The “Fitter Families for Future Firesides” eugenic contests were held at the Kansas Free Fairs during the 1920s. At the fairs, farmers would bring their best products of selective breeding such as pigs, horses or pumpkins. The concept was carried over to judge “human stock” by selecting the most eugenically fit family. Eugenics, a popular topic at the time, involved the study of or belief in the possibility of improving the human race by discouraging reproduction by people having perceived genetic defects or undesirable traits, and encouraging reproduction by those having perceived desirable traits.
At most contests, competitors submitted an “Abridged Record of Family Traits,” and a team of medical doctors performed psychological and physical exams on family members. Each family member was given an overall letter grade of eugenic health, and the family with the highest grade average was awarded a silver trophy.
Martin said the “Fitter Families” contests attracted her interest because they are a shocking part of Kansas and American history that has not been extensively researched.
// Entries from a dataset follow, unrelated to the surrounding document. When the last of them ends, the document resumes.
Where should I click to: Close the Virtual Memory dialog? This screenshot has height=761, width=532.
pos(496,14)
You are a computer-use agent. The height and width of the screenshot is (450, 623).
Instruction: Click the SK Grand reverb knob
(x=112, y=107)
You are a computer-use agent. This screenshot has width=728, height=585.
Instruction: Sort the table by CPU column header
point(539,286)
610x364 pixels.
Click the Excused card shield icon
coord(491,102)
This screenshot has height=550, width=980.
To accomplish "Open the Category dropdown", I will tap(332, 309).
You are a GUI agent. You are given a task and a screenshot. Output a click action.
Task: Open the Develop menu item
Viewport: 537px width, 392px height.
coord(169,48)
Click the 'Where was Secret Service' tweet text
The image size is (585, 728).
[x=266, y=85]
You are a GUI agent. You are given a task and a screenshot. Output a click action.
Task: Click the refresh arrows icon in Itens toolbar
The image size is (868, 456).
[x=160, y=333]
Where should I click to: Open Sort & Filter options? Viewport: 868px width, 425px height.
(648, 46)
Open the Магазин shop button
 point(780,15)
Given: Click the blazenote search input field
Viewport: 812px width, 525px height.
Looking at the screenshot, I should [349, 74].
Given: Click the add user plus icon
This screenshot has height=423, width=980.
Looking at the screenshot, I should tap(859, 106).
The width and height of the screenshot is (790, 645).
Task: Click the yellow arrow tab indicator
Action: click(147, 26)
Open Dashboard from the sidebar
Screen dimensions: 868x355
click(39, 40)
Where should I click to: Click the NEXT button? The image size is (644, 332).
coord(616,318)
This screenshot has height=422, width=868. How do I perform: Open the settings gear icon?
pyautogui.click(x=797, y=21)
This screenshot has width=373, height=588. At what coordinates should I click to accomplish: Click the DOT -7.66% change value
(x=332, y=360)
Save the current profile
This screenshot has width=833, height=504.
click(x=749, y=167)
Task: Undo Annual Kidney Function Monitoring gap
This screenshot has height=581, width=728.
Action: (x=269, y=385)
“I was surprised and embarrassed to find out that eugenic propaganda thrived in my own state in such a form, and I thought it was important for people today to learn from the past and, in doing so, be prepared for the future,” Martin said. “I am hoping that this award will bring attention to my topic. I hope it encourages people to become acquainted with the pre-World War II eugenic culture in America and to see the marks that the eugenics movement left on American culture.”
Martin’s paper on eugenics in Kansas is as follows:
“FITTER FAMILIES FOR FUTURE FIRESIDES”: 1920s KANSAS EUGENICS CONTESTS
March 6, 2014
In 1920, in a small building at the Kansas Free Fair, Dr. Florence Brown Sherbon and Mary T. Watts gave life to a new idea, an idea that had grown and developed for almost 10 years. It started in Iowa in 1910 with Mary Watts’ Better Babies contests in which volunteer doctors judged preschool-aged children for health using similar standards to those of livestock judging. During these contests, Watts and fellow contest organizer Dr. Florence Brown Sherbon presented eugenics education exhibits. In time, Watts received criticism from Charles Davenport, a leader in the eugenics movement, regarding her failure to take the heredity of children into consideration when judging. Sherbon’s experience while judging corroborated his concern. The idea for the Fitter Families for Future Firesides contest came as a result of Davenport’s criticism. The event took both heredity and health into account when judging. This was Watts and Sherbon’s idea that debuted at the 1920 Kansas Free Fair.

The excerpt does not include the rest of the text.